The chaotic start to President Donald Trump’s second term roiled the economy at the beginning of the year, as consumers and businesses scrambled to react to a constant stream of tariff announcements and policy shifts.
The policies, and the uncertainty they created, were enough to push economic growth into reverse in the first quarter. U.S. gross domestic product, adjusted for inflation, declined at a 0.3% annual rate in the first three months of the year, the Commerce Department said Wednesday, a stunning reversal from the strong growth at the end of last year.
The first quarter decline was largely the result of quirks in the way economic activity is measured. More reliable data on consumer spending and business investment suggested that growth slowed in the first quarter but didn’t contract.

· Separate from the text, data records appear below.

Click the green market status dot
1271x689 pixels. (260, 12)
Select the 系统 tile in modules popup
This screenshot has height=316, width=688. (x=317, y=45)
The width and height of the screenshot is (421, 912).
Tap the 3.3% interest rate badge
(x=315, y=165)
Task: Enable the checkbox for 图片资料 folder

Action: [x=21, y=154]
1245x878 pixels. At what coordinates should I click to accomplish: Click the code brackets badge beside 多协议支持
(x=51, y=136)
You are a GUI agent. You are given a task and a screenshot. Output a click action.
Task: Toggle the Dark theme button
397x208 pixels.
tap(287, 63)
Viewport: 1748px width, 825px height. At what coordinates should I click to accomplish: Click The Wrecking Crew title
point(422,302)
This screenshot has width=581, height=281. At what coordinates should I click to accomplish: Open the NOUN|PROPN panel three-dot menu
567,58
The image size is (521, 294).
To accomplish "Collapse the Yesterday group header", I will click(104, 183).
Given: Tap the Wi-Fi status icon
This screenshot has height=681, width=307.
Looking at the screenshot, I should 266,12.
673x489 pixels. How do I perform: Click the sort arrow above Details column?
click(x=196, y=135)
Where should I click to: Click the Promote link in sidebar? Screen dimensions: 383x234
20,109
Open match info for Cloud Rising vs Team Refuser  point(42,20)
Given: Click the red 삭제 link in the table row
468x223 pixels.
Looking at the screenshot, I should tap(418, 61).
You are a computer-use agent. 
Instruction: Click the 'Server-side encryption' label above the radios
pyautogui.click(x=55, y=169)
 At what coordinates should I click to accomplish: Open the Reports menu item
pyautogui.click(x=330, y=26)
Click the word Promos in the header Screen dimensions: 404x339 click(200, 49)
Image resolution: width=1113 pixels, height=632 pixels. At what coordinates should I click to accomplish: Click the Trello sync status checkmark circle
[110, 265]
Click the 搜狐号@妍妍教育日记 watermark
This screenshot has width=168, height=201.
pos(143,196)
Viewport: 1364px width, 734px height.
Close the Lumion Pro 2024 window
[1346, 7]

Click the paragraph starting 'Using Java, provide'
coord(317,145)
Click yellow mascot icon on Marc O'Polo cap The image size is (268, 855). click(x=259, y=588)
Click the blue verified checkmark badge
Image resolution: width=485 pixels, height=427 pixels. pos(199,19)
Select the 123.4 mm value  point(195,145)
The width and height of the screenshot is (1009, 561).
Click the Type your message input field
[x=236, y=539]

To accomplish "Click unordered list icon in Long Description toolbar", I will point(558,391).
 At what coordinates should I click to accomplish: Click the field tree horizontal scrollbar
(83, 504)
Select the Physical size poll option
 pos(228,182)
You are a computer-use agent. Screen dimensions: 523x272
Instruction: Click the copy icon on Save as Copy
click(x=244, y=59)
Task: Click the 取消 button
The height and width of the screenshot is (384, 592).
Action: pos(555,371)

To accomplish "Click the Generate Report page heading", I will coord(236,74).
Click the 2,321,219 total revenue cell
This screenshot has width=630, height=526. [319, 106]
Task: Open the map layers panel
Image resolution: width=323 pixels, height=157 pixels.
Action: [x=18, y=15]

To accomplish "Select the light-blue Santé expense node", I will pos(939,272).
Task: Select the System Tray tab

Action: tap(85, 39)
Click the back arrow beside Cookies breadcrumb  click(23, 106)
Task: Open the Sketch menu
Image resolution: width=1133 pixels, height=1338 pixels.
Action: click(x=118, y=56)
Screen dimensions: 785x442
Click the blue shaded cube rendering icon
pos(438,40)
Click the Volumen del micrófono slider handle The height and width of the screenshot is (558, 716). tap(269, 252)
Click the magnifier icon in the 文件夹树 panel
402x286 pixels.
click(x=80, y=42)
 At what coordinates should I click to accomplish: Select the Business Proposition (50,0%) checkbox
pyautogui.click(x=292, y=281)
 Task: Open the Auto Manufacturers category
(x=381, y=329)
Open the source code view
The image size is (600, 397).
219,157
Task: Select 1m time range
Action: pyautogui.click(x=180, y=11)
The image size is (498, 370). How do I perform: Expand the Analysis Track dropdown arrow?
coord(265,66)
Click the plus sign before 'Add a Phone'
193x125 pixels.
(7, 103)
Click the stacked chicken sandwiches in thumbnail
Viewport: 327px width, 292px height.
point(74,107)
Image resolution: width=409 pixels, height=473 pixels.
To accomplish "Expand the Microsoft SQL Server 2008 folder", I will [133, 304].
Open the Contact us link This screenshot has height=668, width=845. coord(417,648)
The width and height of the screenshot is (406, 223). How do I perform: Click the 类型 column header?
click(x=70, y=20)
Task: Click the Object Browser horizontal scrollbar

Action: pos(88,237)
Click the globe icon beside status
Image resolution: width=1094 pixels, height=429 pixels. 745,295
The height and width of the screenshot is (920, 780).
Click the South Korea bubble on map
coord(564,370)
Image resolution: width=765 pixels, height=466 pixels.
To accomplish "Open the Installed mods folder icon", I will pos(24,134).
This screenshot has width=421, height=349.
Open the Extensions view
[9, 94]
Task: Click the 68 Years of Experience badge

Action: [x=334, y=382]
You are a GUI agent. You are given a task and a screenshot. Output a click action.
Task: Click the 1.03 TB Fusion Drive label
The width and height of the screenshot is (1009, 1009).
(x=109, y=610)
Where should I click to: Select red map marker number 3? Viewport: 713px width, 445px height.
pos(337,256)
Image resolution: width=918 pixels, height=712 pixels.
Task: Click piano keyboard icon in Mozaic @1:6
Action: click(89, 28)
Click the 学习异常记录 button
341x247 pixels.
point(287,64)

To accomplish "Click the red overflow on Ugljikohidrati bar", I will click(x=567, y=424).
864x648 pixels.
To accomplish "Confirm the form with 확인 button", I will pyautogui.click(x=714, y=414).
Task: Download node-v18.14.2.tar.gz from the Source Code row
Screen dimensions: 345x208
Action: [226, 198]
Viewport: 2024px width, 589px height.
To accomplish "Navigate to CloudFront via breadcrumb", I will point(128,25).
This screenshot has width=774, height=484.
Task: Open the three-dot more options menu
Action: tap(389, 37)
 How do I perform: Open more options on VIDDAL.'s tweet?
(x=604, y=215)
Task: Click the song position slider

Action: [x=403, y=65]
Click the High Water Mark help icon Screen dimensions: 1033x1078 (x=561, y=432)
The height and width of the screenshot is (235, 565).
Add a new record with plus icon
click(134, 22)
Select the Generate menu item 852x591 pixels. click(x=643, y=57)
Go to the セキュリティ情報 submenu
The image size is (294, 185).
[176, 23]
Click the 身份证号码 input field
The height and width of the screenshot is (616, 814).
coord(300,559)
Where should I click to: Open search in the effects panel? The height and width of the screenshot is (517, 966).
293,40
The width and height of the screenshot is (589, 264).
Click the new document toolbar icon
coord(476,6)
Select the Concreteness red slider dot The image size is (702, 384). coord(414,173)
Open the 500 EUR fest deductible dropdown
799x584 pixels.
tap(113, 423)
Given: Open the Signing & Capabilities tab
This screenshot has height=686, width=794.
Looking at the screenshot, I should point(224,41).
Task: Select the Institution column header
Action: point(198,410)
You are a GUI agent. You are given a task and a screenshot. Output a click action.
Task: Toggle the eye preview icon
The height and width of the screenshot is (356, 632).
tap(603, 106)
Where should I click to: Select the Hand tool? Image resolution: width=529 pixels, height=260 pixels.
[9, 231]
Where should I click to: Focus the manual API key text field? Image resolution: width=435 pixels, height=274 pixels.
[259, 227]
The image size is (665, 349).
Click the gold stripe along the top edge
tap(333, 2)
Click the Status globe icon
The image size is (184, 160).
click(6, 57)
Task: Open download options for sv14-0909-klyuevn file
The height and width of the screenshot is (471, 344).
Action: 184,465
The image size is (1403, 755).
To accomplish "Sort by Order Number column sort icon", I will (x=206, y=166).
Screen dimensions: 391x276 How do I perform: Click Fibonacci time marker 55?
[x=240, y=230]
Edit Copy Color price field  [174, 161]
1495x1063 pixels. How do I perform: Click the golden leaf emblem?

But while the negative number was misleading, it reflected something real about the way Trump has upended the economy in his first months in office. Consumers raced to buy cars and other goods before tariffs took effect. Businesses did the same with equipment, parts and raw materials, laying in stores for the trade war to come.
Moreover, the first quarter figures were a glimpse at the past, before Trump announced even more sweeping tariffs in early April. That announcement, and the series of escalations and reversals that followed, caused chaos in financial markets and set off a full-blown trade war with China.
Stocks fell Wednesday morning, as Wall Street remained fixated on the effects of Trump’s trade policies. The S&P 500 fell about 2% in early trading.
Trump, in a social media post Wednesday, asked supporters to “be patient” and blamed his predecessor for handing him a bad economy, despite data showing that growth was strong when he took office.
Peter Navarro, an adviser to Trump and an architect of the administration’s trade policy, told reporters that the GDP figures “really should be very positive news for America.”
Few economists agree. While the first quarter figures showed basically solid growth beneath the tariff-induced noise, forecasters widely expect spending and investment to slow in the months ahead, as tariffs drive up prices and uncertainty keeps businesses on hold.
“All of this is going to change,” said Kathy Bostjancic, chief economist for Nationwide, the insurer. “Once everything kicks in, we’ll have a slower economy, the labor market slowing. Hiring has already stalled, and we expect the unemployment rate to start to rise.”
Wednesday’s data did bring some good news on inflation, which cooled in March. The personal consumption expenditures price index — the Federal Reserve’s preferred inflation gauge — was up 2.3% from a year earlier, an improvement from the 2.5% growth in February and closer to the Fed’s 2% target. On a monthly basis, prices were flat.
The March data was from before the bulk of Trump’s tariffs took effect. Still, the slower increase in prices will be welcomed by policymakers, who are dealing with competing concerns of slower growth and higher prices.
But it is unclear how long that, too, will last. The longer tariffs are in place, the more pressure businesses will feel to pass along higher costs to customers, feeding into higher inflation, said Sarah House, an economist at Wells Fargo.
“Businesses can absorb some of that cost and try to wait it out and shield their customers for a period,” House said. But if tariffs stay on at elevated rates, “then at some point you have to think about your margins and your overall profitability.”
Americans have become increasingly worried about higher prices as a result of tariffs, leading to a sharp drop in consumer confidence in recent months. Still, there is little sign so far that their dim outlook has translated into a pullback in actual spending.